Engagement under contracts on a ‘systematic basis’ implies something more than regularity in the sense just mentioned, that is, frequency. The basis of engagement must exhibit something that can fairly be called a system, method or plan (cf the definition of ‘systematic’ in the Macquarie Dictionary, revised 3rd edn, 2001).
 The finding as to whether employment is regular and systematic is a discretionary one having regard to the totality of the evidence. Setting out factors which dictate a finding one way or another is to be avoided, particularly so given the Act is silent as to the matters to be considered.” (citations removed)
It is clear that the Applicant’s hours did vary somewhat from week to week. However, that does not lead to an inevitable conclusion that that the Applicant’s casual employment was not regular or systematic. In Cori Ponce v DJT Staff Management Services Pty Ltd T/A Daly’s Traffic (Ponce) Roe C stated as follows:
“ It is the employment which must be on a regular and systematic basis. This does not mean that the hours or days of work must be regular and systematic.

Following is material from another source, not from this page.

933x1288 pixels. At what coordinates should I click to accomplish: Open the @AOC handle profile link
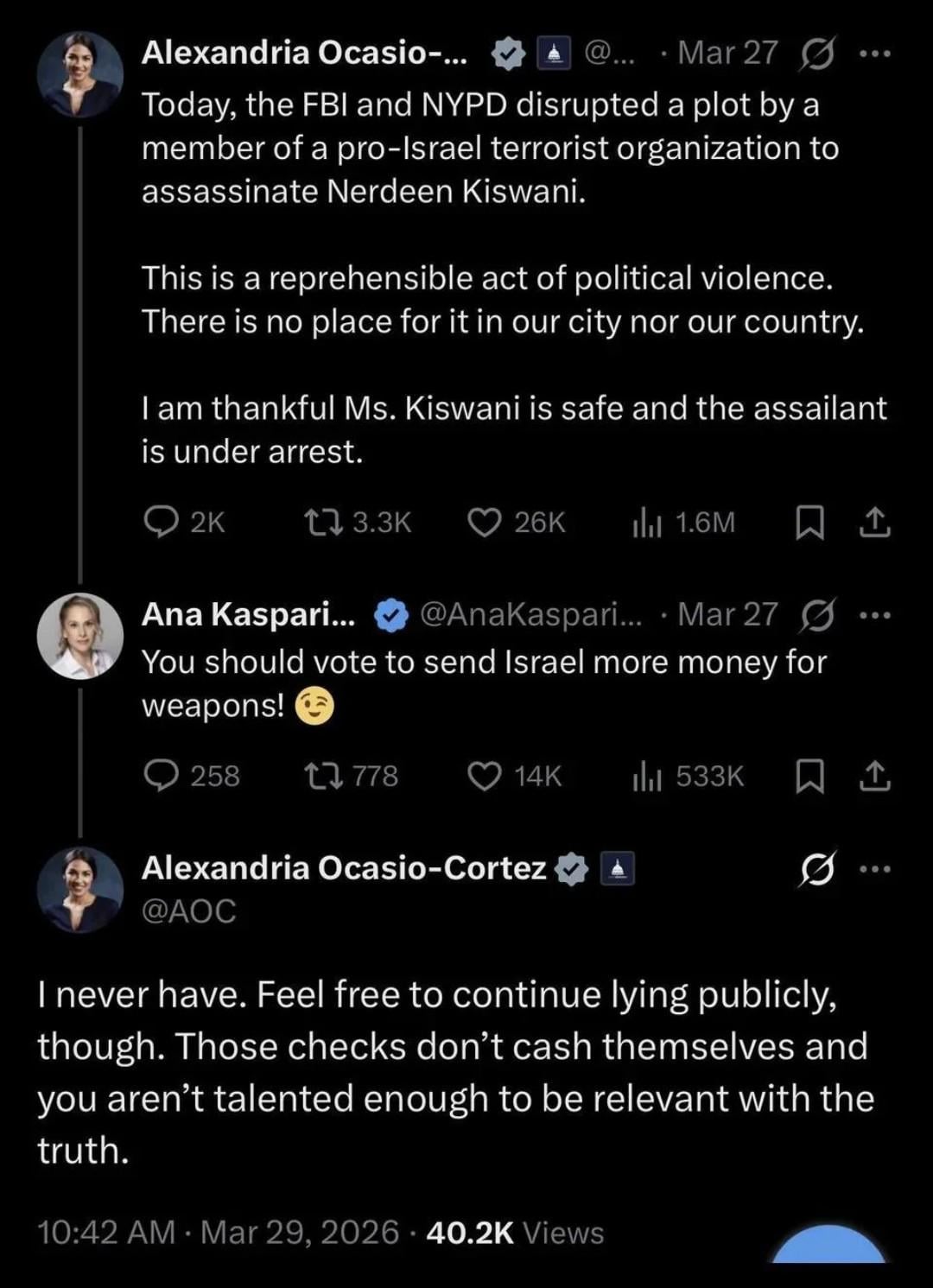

Although the previous legislation referred to the period or periods of casual engagement rather than the period of casual employment I do not think that this change is of much practical significance. The previous authorities have also established that employment or engagement can be regular and systematic even if it is seasonal, or where the times and dates of work are quite irregular or are not rostered, or where there are breaks due to school holidays or other needs of the employee. In Summerton v Jabiru Golf, the hours worked varied from 3 to 39 in a week but it did not stop SDP Duncan finding that the employment was regular and systematic. It is clear that to establish “regular and systematic” there must be sufficient evidence to establish that a continuing relationship between the employer and the employee has been established. This is clearly a reason why there is a legislative requirement for a reasonable expectation of continuing employment.” 10
The Respondent’s argument that a period of 7 weeks employment is incapable of being regarded as a period of regular and systematic employment is not made out and fails. Further, its contention that the work within that period of 7 weeks was not regular and systematic is also not made out. The evidence of Ms Hansson was that she was engaged to work as a casual with the prospect of being converted to full time employment if the relationship progressed positively. The evidence of the timesheets is that the actual work performed by Ms Hansson in the period in question was part of a continuing relationship between the parties.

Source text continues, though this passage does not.